前記特徴化工程は、時刻経過による目的変数の変動に関する特徴を求め、前記データの説明変数として用いられる前記生産装置の装置名に対し、前記求められた特徴に対応する所定の記号を付加することを特徴とする請求項１または２に記載のデータ解析方法。 In the characterization step, a feature relating to a change in an objective variable over time is obtained, and a predetermined symbol corresponding to the obtained feature is added to a device name of the production device used as an explanatory variable of the data The data analysis method according to claim 1 or 2.

前記データクレンジング工程は、前記プロセスデータのうち生産装置に関係するデータ以外のデータを説明変数の項目名に基づいて削除することを特徴とする請求項１〜３のいずれか一つに記載のデータ解析方法。
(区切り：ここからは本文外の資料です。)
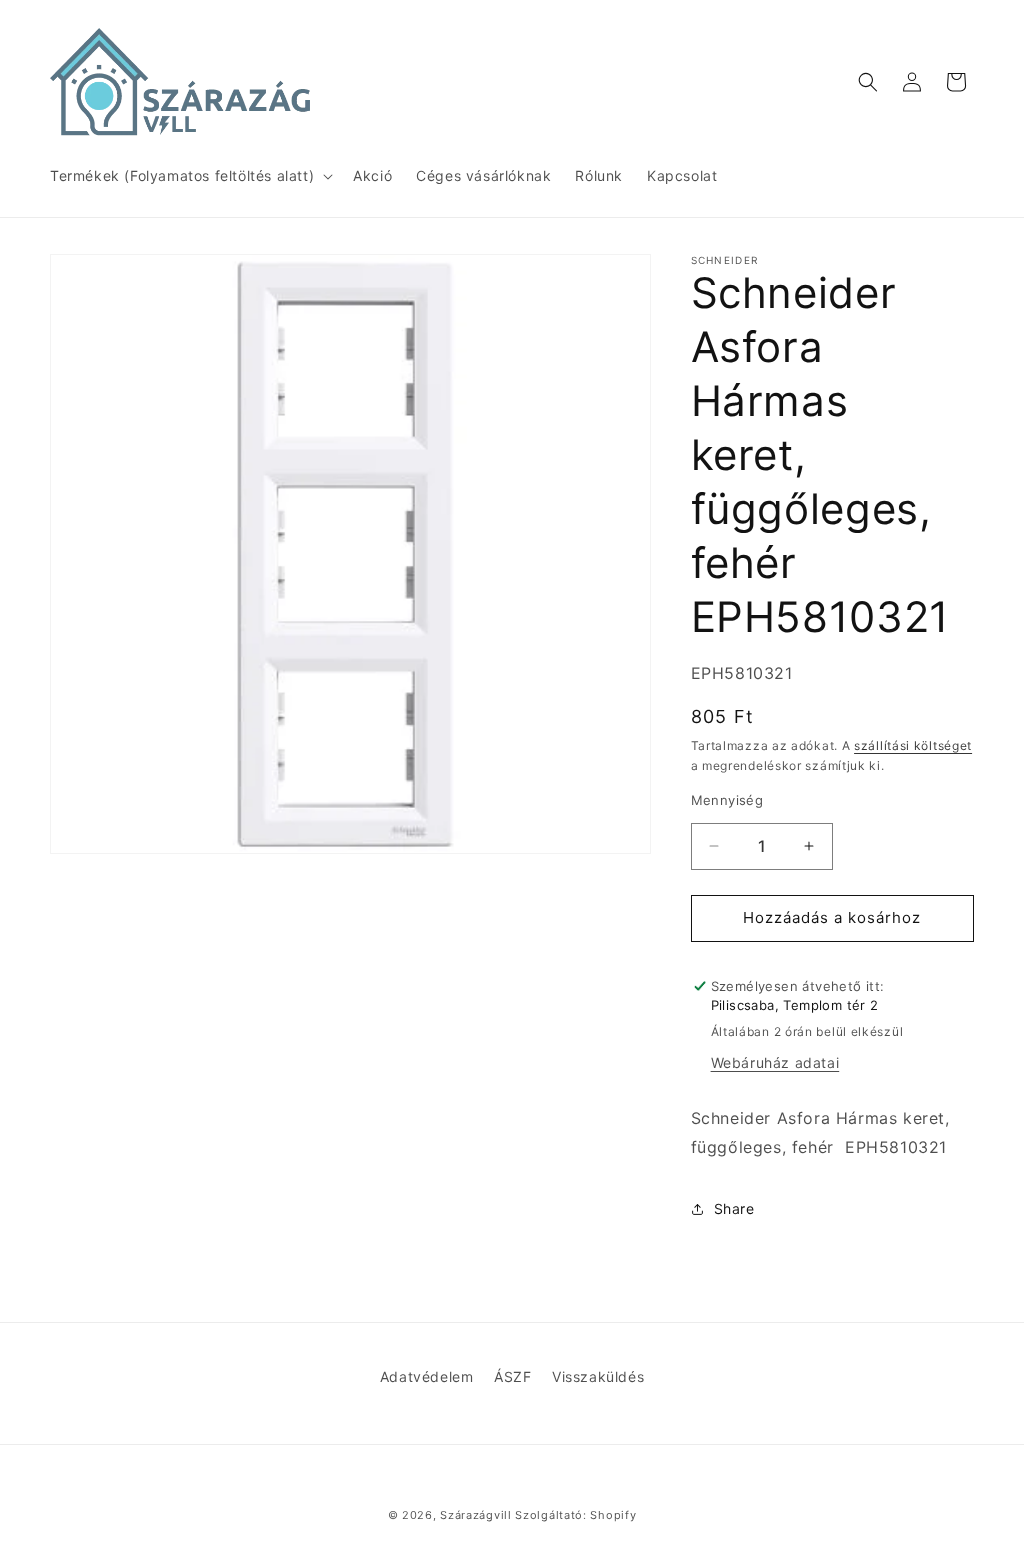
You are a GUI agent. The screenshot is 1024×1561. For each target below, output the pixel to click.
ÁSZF (512, 1376)
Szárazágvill (475, 1515)
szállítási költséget (913, 745)
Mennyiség (727, 800)
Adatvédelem (427, 1376)
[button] (189, 176)
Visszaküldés (598, 1376)
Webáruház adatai (775, 1062)
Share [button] (734, 1208)
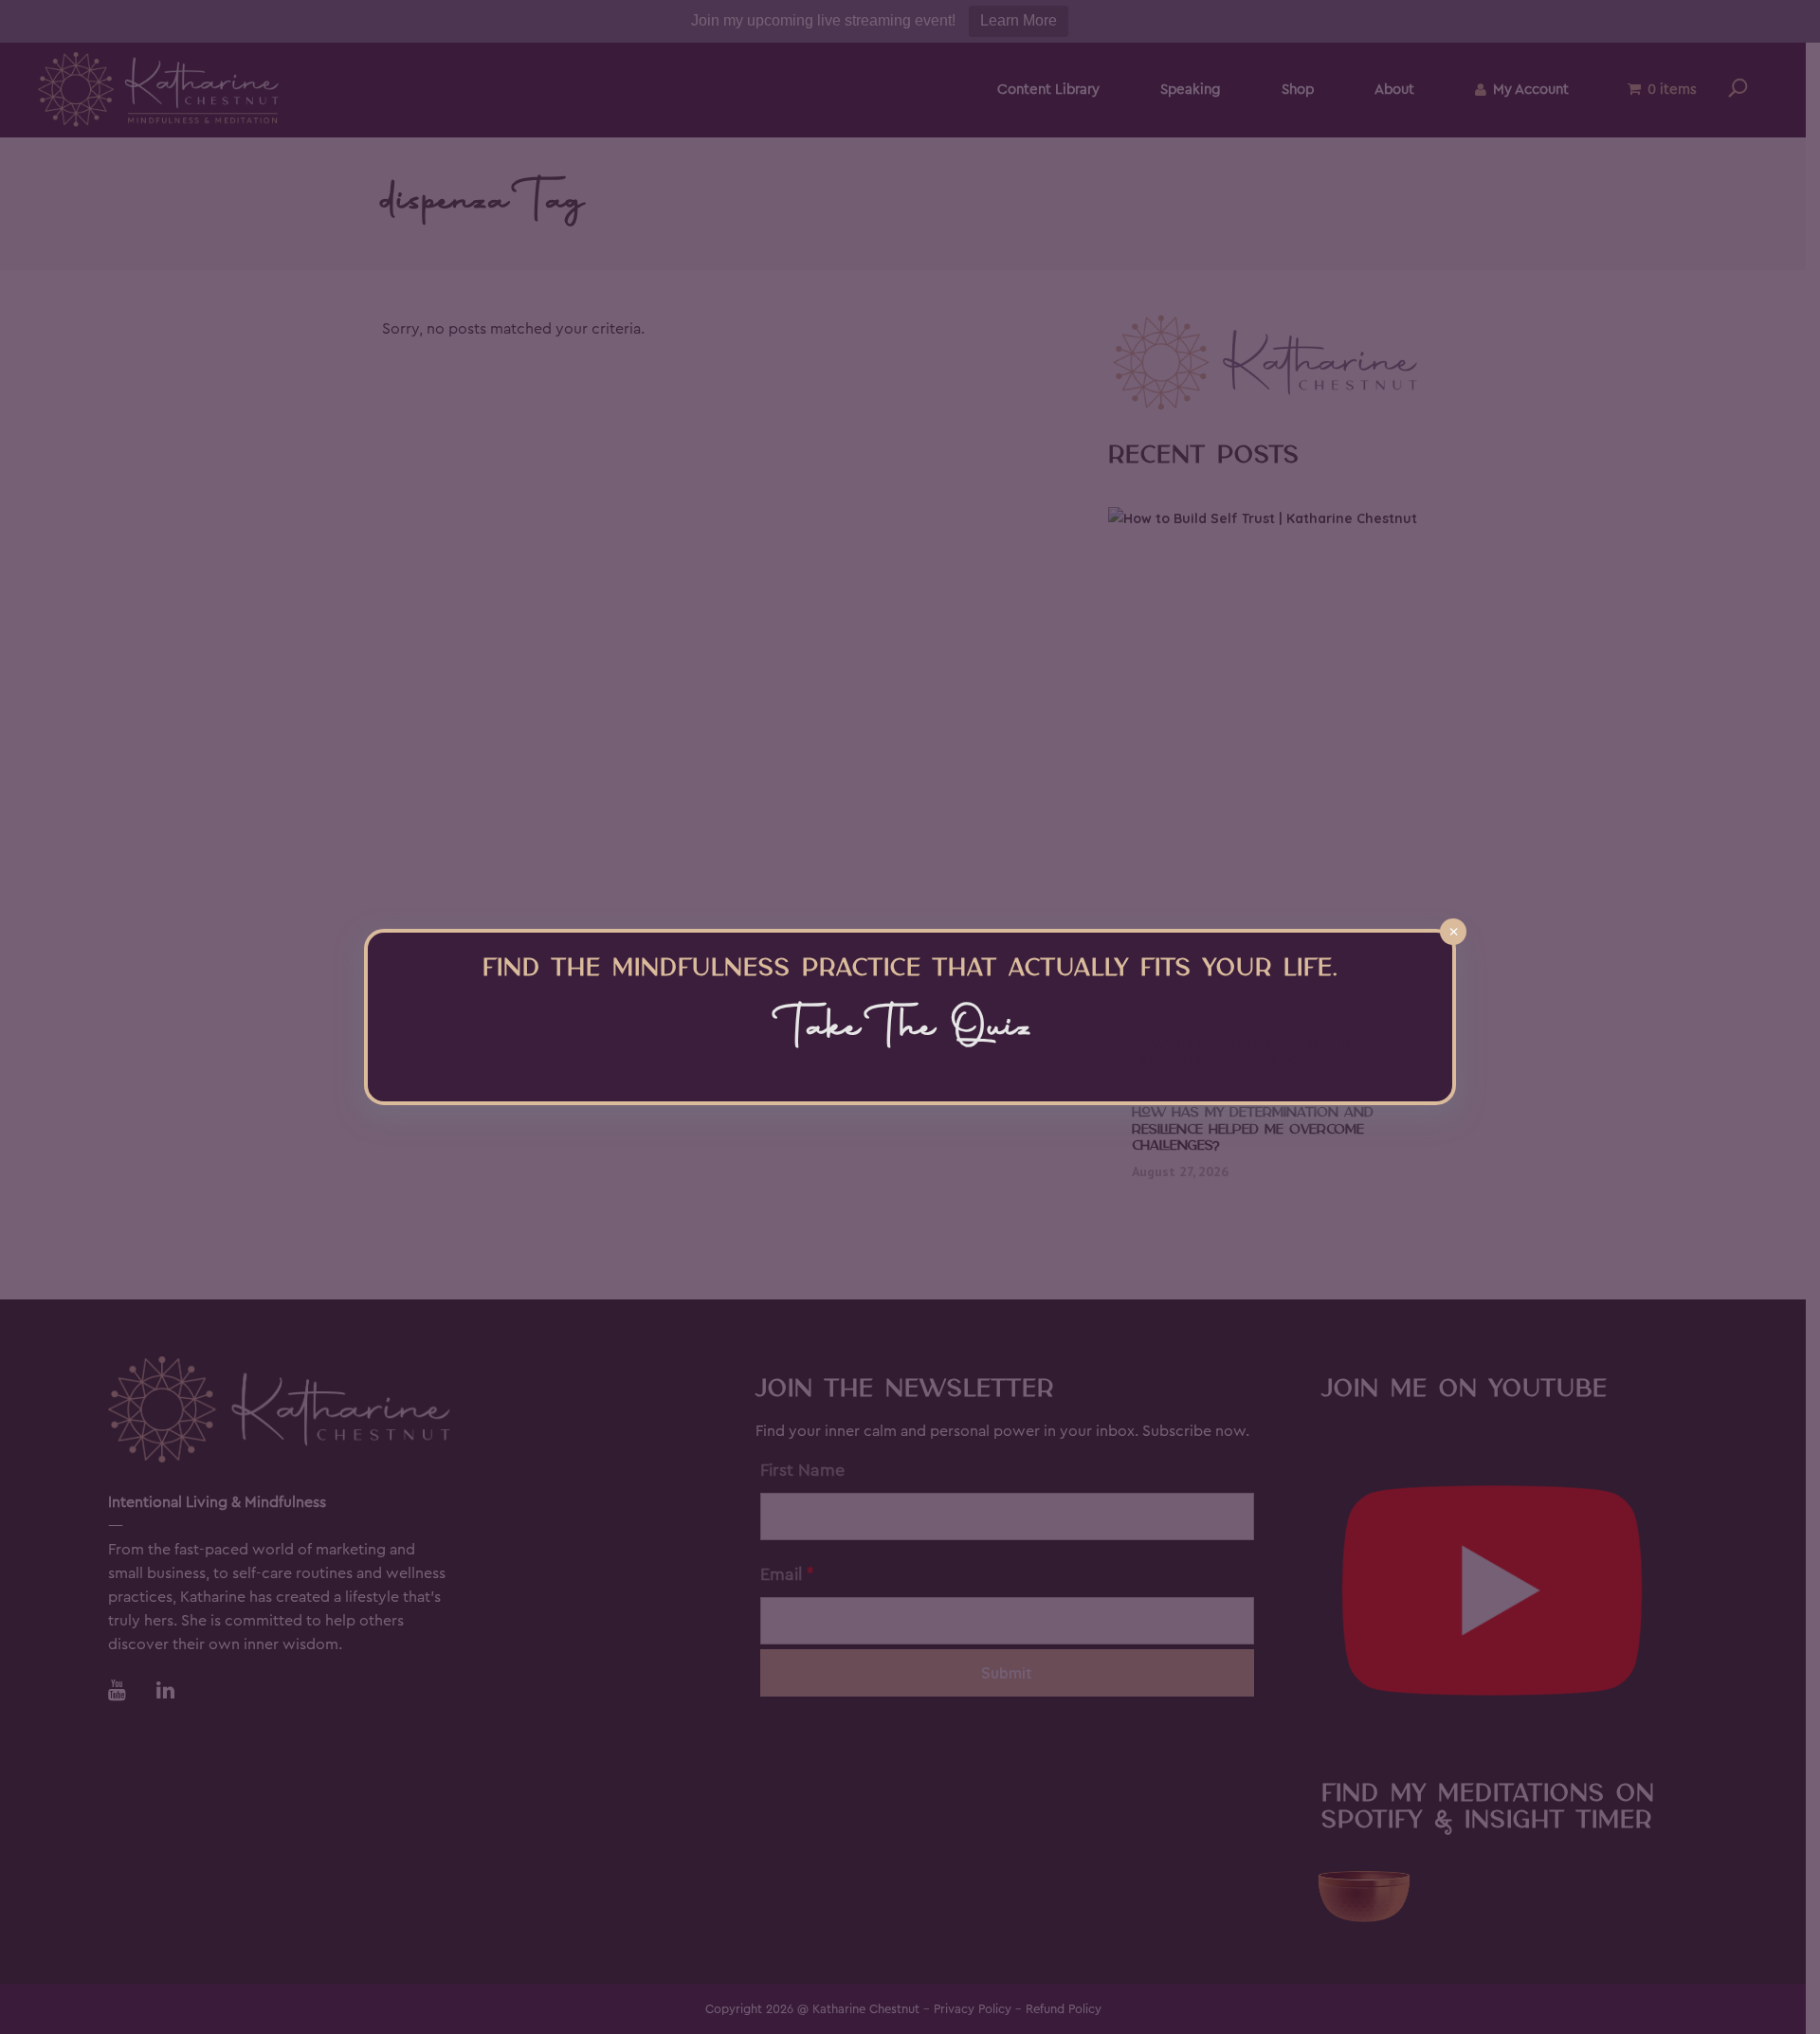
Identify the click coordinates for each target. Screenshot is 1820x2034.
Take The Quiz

The data according to any one of claims 1 to 3, wherein the data cleansing step deletes data other than data related to a production apparatus from the process data based on an item name of an explanatory variable. analysis method.

前記データクレンジング工程は、前記プロセスデータのうち項目及びレコードに対して所定の異常値の割合を超えた項目及びレコードと、目的変数の値が欠損あるいは異常なレコードとを削除することを特徴とする請求項１〜４のいずれか一つに記載のデータ解析方法。The data cleansing step deletes items and records that exceed a predetermined abnormal value ratio with respect to the items and records in the process data, and records in which the value of the objective variable is missing or abnormal. The data analysis method as described in any one of Claims 1-4.

前記生産工程の全てが生産対象のロットを先入れ先出しにより順次処理する場合、When all the production processes sequentially process the production target lots in a first-in first-out manner,
前記データ解析工程は、全ての生産工程の装置項目と、全ての生産工程における上位数Ｎの候補となる処理時刻を解析対象の説明変数として用いることを特徴とする請求項１〜５のいずれか一つに記載のデータ解析方法。The data analysis process uses apparatus items of all production processes and processing times that are candidates for the top number N in all production processes as explanatory variables to be analyzed. The data analysis method according to one.

前記生産工程が生産対象のロットを先入れ先出しせずに独立処理する場合、When the production process independently processes the production target lot without first-in first-out,
前記データ解析工程は、各生産工程の処理時刻についてそれぞれが独立した処理時刻でThe data analysis process is an independent processing time for the processing time of each production process. あるか否かを判別する独立時刻判別工程と、An independent time discriminating step for discriminating whether or not there is,
前記独立時刻判別工程によって独立していないと判別された生産工程の処理時刻をまとめて一つの代表時刻の項目を作成する代表時刻項目作成工程と、A representative time item creating step of creating one representative time item by summarizing the processing times of the production process determined not to be independent by the independent time discriminating step;
全ての生産工程の生産装置の項目と、前記代表時刻項目作成工程により作成された代表時刻の項目をデータ解析対象の説明変数として用いることを特徴とする請求項１〜６のいずれか一つに記載のデータ解析方法。The item of the production apparatus of all production processes and the item of the representative time created by the representative time item creation process are used as explanatory variables for data analysis. The data analysis method described.